Through gritted teeth, Lana said, “We’re never going to key parties, Alex. That was in the vows.” She smiled at the diners at the tables around them, who were suddenly interested in eating their food again.

“And I’m happy that I’m divorced, but I don’t regret getting married,” Jane said, draining her mimosa and motioning the server over for a refill. “I learned a lot from my ex, and we have nothing but love for each other now that we’re not living in the same house. Sometimes you have to try something out before you decide that it’s not for you.”

“You’re still paying for the woman’s yoga classes and bikini waxes, and you have nothing but love for her?” Alex always thought that Jane was more sensible about these things. She felt as though she was being ganged up on, and she didn’t like it.

“Lexi, whether or not I’m a romantic is beside the point. I don’t know what Will I are even doing together. Not yet.”

“So you admit that you are seeing each other?” Lexi looked over her readers at her. When the server had come over to refill Jane’s mimosa, Lexi had apparently decided to change her order.

“Yes. Although it really freaks me out that you could tell by looking at me.” It was that kind of witchy shit that prevented Alex from completely discounting Lexi’s reliance on tarot card readers and other mystics, even though it didn’t fit with Alex’s generally nonspiritual vibe. Most of the time, it felt like one of Lexi’s many quirks, but every so often...

“We don’t have to talk about the details, but I think you should be careful,” Lexi said. She never warned people to be careful. When people left her house, she told them to “drive fast and take chances.” It was ironic, but barely. Alex had never been able to figure out why Lexi was so willing to take risks and chances, especially in love, after so many losses.

But the fact that she was telling Alex to be careful now must mean that she thought Alex was doing something foolhardy. That there was a high probability that her heart would end up broken.

“I know it probably won’t work out, Lexi,” Alex said. “But when we break up, you have to promise not to hold it against Will. This is probably just something that we’re both getting out of our systems.”

“I’m not worried about you. I’m worried about him,” Lexi said with a sniff. “You chew men up and spit them out. They’re sad and broken when you finish with them.”

“Hello, pot. Meet kettle.” For someone who’d been married more times than she’d had a colonoscopy, Lexi sure was being judgmental about Alex’s approach to her love life.

“I always leave them better than I found them.” When Alex gave her a look, Lexi added, “If not financially, at least spiritually.”

“I do not destroy men. If anything, I leave them in good enough condition that the very next person they date snaps them up to make a long-term commitment.”

“Or you wound them so severely that they vow never to date another person with an avoidant attachment style.” Lana threw that grenade on the center of the table.

“Avoidant attachment style?” Alex was really sick of people telling her that. “I don’t have an avoidant attachment style.

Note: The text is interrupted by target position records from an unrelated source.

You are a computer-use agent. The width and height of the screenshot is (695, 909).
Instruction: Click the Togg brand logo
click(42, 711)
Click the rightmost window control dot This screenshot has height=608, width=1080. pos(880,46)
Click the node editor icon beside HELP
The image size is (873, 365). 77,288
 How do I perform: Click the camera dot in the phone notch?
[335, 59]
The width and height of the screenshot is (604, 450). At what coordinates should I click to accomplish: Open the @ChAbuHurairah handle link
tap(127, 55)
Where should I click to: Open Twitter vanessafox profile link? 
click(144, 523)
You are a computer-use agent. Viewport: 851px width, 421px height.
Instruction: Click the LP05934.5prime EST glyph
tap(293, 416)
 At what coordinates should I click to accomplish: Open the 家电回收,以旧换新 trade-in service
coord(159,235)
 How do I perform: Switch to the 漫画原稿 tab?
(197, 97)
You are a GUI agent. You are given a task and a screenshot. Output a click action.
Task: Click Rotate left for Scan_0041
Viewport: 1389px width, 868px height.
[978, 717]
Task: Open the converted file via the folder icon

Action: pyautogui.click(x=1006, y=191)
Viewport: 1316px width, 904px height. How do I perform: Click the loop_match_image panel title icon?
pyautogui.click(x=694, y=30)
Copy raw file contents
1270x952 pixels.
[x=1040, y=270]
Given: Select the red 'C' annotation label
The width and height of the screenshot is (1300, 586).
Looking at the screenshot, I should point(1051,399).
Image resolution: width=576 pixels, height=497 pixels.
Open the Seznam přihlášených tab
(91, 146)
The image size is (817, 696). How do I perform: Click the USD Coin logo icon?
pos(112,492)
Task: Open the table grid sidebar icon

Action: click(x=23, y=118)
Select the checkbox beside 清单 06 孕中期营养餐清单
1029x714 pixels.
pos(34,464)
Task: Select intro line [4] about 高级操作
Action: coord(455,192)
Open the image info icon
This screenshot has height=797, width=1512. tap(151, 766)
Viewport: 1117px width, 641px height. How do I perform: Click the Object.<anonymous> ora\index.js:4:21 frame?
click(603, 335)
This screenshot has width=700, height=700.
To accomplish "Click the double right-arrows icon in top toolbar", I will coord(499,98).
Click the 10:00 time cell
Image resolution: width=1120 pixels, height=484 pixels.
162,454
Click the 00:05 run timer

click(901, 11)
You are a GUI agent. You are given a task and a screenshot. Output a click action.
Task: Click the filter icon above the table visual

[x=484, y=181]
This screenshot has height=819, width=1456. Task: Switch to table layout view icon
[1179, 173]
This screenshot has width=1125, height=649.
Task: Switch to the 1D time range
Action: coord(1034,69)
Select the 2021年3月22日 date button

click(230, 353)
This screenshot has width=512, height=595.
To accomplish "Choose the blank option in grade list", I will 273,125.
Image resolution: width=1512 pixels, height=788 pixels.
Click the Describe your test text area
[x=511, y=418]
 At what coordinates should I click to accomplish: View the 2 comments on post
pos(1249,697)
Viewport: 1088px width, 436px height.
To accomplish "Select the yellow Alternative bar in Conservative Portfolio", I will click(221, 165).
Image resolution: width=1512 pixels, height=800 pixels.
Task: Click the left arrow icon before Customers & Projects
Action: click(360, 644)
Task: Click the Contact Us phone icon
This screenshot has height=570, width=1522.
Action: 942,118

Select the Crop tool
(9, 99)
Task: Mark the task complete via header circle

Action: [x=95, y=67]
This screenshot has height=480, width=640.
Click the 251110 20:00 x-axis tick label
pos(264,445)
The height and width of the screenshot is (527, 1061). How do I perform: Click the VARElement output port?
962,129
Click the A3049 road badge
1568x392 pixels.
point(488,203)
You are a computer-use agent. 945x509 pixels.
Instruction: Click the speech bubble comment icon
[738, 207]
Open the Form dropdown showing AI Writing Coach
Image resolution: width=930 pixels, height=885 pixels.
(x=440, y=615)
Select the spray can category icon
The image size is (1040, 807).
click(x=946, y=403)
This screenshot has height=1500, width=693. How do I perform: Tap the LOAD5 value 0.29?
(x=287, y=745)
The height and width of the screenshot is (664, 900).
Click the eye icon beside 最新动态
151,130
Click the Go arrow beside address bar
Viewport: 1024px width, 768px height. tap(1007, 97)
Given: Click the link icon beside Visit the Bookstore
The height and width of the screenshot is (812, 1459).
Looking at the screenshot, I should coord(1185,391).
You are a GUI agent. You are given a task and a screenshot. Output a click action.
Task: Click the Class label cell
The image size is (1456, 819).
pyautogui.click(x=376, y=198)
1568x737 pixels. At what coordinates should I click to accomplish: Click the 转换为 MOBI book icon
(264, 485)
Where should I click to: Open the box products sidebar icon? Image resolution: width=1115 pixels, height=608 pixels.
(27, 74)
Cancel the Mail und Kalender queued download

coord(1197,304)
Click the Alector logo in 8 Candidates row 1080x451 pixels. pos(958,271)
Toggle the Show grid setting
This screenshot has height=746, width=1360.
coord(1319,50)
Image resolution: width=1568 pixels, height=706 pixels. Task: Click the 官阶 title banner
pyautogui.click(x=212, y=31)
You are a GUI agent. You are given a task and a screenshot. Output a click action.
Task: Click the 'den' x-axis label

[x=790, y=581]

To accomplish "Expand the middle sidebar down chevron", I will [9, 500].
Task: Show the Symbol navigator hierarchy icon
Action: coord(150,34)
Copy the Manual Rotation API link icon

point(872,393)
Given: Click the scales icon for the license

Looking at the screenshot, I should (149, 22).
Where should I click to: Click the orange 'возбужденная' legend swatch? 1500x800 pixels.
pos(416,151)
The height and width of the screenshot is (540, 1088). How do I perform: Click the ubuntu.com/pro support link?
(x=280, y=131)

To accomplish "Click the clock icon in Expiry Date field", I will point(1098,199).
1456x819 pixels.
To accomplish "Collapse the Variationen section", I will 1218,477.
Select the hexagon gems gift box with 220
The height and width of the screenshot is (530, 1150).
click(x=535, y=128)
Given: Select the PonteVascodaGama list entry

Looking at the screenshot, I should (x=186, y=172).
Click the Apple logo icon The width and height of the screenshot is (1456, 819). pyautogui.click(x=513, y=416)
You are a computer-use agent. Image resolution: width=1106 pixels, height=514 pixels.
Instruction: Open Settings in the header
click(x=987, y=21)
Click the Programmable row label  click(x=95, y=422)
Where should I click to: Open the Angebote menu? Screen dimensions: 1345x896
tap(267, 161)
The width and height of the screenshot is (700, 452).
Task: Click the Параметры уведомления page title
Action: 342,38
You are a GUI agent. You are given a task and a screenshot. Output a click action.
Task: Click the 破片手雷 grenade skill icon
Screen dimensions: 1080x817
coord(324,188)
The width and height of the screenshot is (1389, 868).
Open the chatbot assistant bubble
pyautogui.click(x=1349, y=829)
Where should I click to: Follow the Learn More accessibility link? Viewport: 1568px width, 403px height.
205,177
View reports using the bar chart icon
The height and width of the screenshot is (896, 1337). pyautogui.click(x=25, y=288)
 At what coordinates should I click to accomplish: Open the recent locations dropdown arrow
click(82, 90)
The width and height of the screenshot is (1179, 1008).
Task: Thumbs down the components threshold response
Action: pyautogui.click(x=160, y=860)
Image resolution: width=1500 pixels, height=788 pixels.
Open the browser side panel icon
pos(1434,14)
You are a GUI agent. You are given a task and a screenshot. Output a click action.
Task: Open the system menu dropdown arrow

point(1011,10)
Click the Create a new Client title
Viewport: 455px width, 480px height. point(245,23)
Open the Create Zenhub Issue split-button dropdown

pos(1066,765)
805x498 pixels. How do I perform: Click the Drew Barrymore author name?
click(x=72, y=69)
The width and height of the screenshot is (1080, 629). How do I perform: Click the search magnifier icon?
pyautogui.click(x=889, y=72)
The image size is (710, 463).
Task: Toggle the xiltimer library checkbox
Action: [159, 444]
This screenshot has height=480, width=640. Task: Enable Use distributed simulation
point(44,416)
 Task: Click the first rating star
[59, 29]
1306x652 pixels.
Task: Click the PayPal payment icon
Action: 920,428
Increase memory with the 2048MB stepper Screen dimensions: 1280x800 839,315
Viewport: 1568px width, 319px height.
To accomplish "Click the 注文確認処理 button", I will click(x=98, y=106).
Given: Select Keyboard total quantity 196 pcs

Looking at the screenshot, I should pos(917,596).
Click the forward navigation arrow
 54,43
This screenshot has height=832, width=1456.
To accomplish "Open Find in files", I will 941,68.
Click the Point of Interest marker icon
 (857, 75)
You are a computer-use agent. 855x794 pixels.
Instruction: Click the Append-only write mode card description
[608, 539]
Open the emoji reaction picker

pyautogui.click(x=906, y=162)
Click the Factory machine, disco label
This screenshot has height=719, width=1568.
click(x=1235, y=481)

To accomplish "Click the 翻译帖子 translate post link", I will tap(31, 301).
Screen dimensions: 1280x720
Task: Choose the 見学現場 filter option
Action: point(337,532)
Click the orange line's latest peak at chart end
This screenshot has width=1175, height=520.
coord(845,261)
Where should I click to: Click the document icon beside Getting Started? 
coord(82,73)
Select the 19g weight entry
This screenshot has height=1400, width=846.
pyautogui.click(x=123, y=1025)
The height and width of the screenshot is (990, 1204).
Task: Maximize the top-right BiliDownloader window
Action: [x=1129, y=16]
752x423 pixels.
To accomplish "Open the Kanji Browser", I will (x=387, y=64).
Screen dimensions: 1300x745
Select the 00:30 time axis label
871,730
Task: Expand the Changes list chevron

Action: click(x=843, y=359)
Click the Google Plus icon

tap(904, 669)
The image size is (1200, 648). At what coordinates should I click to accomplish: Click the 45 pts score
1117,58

If I did, I would never even get in relationships in the first place.”

“Oh, cut the shit, of course you do,” Jane said.

Okay, so they were definitely ganging up on her. The only thing that kept her from getting up and walking out of the restaurant was that it would be a very avoidant attachment style thing to do.

“It’s totally understandable, of course,” Lana said in her therapist voice. “Your mother supported you financially, but she could never give you what you needed emotionally. And your father was neither physically nor emotionally available to you. So, even though you had Lexi every summer, you got used to managing your own emotions. You essentially raised yourself. Because you couldn’t rely on either of your parents, you can’t allow yourself to rely on romantic partners. You rarely even rely on your friends.”